Кристо лихорадочно сорвал с себя картон, швырнул дуршлаг на пол и бросился в лавку. За стеклом улыбалась госпожа Луазель, держа на поводке двух пуделей. Почему мама здесь, а не на работе? Счастливый и встревоженный Кристо махал ей рукой, а мама говорила, говорила – зачем она говорит, ведь знает же, все равно ничего не слышно – пудели натягивали поводки, лаяли, метались, так как их настоящий хозяин, Кристо, отделенный от них стеклом, был недосягаем.

Когда какой-то покупатель открыл дверь, пудели дружно рванулись, и госпожа Луазель от неожиданности упустила поводок. Псы бросились к Кристо со всей силой своей любви и нервного возбуждения, прыгали, лизали ему лицо, кружились в тесном магазинчике, тоненько повизгивали, басисто рыкали, дышали шумно, одышливо, а носы у них были горячие. Наконец Трюфф, потеряв всякий стыд, прижался к Кристо и сделал по-маленькому прямо на ногу мальчика. Пат застыл, уткнув морду в правое колено Кристо, а Трюфф уткнулся в левое.

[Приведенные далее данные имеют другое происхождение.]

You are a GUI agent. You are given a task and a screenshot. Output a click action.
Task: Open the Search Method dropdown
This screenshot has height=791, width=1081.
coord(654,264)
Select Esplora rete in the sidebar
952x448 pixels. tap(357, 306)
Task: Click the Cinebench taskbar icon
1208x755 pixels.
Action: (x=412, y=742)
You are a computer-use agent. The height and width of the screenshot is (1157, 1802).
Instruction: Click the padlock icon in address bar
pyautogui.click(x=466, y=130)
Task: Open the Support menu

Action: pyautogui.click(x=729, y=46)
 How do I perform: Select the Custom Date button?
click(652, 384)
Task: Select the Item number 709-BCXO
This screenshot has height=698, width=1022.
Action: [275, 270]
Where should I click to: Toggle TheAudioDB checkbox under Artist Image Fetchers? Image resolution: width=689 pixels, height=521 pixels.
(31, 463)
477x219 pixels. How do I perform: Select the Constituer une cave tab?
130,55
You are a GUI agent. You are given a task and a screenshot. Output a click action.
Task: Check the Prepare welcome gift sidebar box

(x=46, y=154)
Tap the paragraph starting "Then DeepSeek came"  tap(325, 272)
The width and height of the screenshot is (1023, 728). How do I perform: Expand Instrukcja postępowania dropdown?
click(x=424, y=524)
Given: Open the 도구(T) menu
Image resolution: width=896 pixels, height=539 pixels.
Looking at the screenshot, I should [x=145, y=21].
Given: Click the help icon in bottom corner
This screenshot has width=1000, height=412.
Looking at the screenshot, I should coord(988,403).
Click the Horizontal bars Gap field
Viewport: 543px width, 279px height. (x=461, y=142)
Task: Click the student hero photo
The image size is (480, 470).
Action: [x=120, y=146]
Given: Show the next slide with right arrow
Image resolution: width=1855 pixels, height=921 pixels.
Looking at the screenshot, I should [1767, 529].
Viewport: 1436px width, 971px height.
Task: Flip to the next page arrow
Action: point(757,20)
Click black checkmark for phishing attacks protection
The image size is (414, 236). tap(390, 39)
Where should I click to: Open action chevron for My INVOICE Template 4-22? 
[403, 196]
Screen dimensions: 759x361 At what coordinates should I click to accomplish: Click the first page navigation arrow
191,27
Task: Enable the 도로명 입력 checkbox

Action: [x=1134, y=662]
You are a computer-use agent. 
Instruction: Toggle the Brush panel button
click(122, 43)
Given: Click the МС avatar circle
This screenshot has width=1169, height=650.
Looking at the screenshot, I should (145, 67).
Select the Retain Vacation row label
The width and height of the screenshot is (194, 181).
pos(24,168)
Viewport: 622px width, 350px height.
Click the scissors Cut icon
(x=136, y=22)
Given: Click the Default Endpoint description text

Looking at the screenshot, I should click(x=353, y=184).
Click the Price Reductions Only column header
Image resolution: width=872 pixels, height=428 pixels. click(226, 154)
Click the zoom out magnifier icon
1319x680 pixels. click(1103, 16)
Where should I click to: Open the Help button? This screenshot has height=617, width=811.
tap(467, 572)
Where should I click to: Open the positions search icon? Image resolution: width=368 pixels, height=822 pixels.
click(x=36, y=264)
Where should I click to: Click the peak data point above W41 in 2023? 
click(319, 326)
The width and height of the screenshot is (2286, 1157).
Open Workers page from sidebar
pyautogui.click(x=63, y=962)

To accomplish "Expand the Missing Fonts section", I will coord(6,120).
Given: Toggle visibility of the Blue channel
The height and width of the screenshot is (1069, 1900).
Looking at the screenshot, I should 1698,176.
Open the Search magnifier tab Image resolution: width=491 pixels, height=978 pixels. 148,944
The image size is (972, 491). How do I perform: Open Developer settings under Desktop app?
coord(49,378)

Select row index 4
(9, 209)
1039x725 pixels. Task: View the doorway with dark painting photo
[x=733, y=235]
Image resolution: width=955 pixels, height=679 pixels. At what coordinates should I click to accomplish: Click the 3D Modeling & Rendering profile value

– Н-да! – удивленно протянул покупатель.

Луиджи поднял перевернутую табуретку и подтащил к двери половичок, отлетевший в суматохе. Кристо гладил, ласкал своих пуделей, а их родное тепло шло прямо к сердцу, глазам, и по лицу его потекли горячие хорошие слезы… А за стеклом мама энергично взмахивала рукой и губы ее шевелились быстро-быстро…

– Ну идите… – Кристо подобрал с полу поводок. – Вы их выведите, Луиджи, не могут же они здесь оставаться. А то мама нервничает.

Луиджи взял поводок, и пудели, хмуро опустив голову, поплелись за ним. Пока Луидяш разговаривал на улице с Денизой Луазель, собаки угрюмо сидели на тротуаре и даже не оглянулись на Кристо. Дениза Луазель посылала сыну воздушные поцелуи, показывала на свои часики – пора уходить.

Кристо бросился к Натали… Он успел утереть слезы, только щеки у него горели да дышал он прерывисто.

– Ты что, бежал? – спросила Натали, не подымая от работы глаз.

– Нет… Пат и Трюфф вырвались от мамы, они приходили со мной поздороваться.

– Ой-ой-ой! Должно быть, мама ужасно волновалась, ведь на них могли быть микробы.

– Да, мама болтала, болтала… прямо, кино!

– Не болтала, а говорила. Сколько раз тебе повторять! Болтают просто так, а говорят с кем-нибудь.

– Ну, тараторила… – Кристо не желал сдаваться.

– Тебе, зайчик, домой хочется, а? Соскучился без мамы? – Натали привлекла Кристо к себе, словно под крыло спрятала. – Потерпи немножко, маленький… Завтра я возьмусь за «Игрока» и ты мне будешь помогать.

Кристо прижался к Натали, сунул голову под ее длинную шаль, в темноту, и его обдало любимым запахом гренков и роз. Может, все-таки она любит его, хоть немножечко, хоть совсем-совсем немножечко. А эта скотина Оливье, этот проклятый Оливье…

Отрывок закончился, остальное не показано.